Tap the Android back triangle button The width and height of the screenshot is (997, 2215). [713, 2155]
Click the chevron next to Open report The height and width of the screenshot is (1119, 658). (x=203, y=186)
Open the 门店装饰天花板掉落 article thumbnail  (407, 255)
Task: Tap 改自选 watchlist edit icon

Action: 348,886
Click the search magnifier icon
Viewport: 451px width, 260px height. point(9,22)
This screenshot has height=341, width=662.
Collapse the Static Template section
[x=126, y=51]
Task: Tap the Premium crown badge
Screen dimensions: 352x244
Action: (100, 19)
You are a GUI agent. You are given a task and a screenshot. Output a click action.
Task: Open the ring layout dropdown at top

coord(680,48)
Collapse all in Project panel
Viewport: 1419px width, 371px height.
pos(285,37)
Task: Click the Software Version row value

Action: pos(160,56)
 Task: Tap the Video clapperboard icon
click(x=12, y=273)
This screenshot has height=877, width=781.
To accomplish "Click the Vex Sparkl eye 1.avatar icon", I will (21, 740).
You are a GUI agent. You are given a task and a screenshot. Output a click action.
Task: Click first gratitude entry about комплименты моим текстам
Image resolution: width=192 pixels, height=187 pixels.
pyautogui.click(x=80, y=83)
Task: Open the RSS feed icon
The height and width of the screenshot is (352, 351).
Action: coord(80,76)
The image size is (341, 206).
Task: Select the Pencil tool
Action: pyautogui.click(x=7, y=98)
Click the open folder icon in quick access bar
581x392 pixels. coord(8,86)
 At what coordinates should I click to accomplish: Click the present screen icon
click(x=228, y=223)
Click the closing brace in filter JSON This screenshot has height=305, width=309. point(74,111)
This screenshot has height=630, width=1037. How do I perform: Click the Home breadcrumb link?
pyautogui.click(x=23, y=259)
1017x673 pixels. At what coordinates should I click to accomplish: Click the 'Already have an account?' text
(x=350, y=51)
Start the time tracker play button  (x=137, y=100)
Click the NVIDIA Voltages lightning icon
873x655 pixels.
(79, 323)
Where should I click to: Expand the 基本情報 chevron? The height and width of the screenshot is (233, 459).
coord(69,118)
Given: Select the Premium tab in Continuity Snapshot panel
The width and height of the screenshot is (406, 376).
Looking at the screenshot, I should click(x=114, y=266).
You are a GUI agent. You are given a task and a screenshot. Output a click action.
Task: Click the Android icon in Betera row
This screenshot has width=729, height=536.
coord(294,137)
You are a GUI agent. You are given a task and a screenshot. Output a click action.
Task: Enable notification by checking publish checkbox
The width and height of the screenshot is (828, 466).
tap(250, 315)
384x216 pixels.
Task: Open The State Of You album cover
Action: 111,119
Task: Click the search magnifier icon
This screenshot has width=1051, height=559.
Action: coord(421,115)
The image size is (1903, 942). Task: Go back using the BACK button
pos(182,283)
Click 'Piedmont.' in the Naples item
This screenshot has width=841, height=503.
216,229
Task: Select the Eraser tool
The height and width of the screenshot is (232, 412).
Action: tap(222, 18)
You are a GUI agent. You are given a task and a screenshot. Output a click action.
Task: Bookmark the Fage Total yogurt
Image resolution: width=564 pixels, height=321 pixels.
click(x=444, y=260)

┄┄┄┄┄┄┄┄┄┄┄┄┄┄┄┄┄┄┄┄

Every record above must be set down again, word for word.

Task answer:
Tap the Android back triangle button The width and height of the screenshot is (997, 2215). [713, 2155]
Click the chevron next to Open report The height and width of the screenshot is (1119, 658). (x=203, y=186)
Open the 门店装饰天花板掉落 article thumbnail  (407, 255)
Task: Tap 改自选 watchlist edit icon

Action: 348,886
Click the search magnifier icon
Viewport: 451px width, 260px height. point(9,22)
This screenshot has height=341, width=662.
Collapse the Static Template section
[x=126, y=51]
Task: Tap the Premium crown badge
Screen dimensions: 352x244
Action: (100, 19)
You are a GUI agent. You are given a task and a screenshot. Output a click action.
Task: Open the ring layout dropdown at top

coord(680,48)
Collapse all in Project panel
Viewport: 1419px width, 371px height.
pos(285,37)
Task: Click the Software Version row value

Action: pos(160,56)
 Task: Tap the Video clapperboard icon
click(x=12, y=273)
This screenshot has height=877, width=781.
To accomplish "Click the Vex Sparkl eye 1.avatar icon", I will (21, 740).
You are a GUI agent. You are given a task and a screenshot. Output a click action.
Task: Click first gratitude entry about комплименты моим текстам
Image resolution: width=192 pixels, height=187 pixels.
pyautogui.click(x=80, y=83)
Task: Open the RSS feed icon
The height and width of the screenshot is (352, 351).
Action: coord(80,76)
The image size is (341, 206).
Task: Select the Pencil tool
Action: pyautogui.click(x=7, y=98)
Click the open folder icon in quick access bar
581x392 pixels. coord(8,86)
 At what coordinates should I click to accomplish: Click the present screen icon
click(x=228, y=223)
Click the closing brace in filter JSON This screenshot has height=305, width=309. point(74,111)
This screenshot has height=630, width=1037. How do I perform: Click the Home breadcrumb link?
pyautogui.click(x=23, y=259)
1017x673 pixels. At what coordinates should I click to accomplish: Click the 'Already have an account?' text
(x=350, y=51)
Start the time tracker play button  (x=137, y=100)
Click the NVIDIA Voltages lightning icon
873x655 pixels.
(79, 323)
Where should I click to: Expand the 基本情報 chevron? The height and width of the screenshot is (233, 459).
coord(69,118)
Given: Select the Premium tab in Continuity Snapshot panel
The width and height of the screenshot is (406, 376).
Looking at the screenshot, I should click(x=114, y=266).
You are a GUI agent. You are given a task and a screenshot. Output a click action.
Task: Click the Android icon in Betera row
This screenshot has width=729, height=536.
coord(294,137)
You are a GUI agent. You are given a task and a screenshot. Output a click action.
Task: Enable notification by checking publish checkbox
The width and height of the screenshot is (828, 466).
tap(250, 315)
384x216 pixels.
Task: Open The State Of You album cover
Action: 111,119
Task: Click the search magnifier icon
This screenshot has width=1051, height=559.
Action: coord(421,115)
The image size is (1903, 942). Task: Go back using the BACK button
pos(182,283)
Click 'Piedmont.' in the Naples item
This screenshot has width=841, height=503.
216,229
Task: Select the Eraser tool
The height and width of the screenshot is (232, 412).
Action: tap(222, 18)
You are a GUI agent. You are given a task and a screenshot. Output a click action.
Task: Bookmark the Fage Total yogurt
Image resolution: width=564 pixels, height=321 pixels.
click(x=444, y=260)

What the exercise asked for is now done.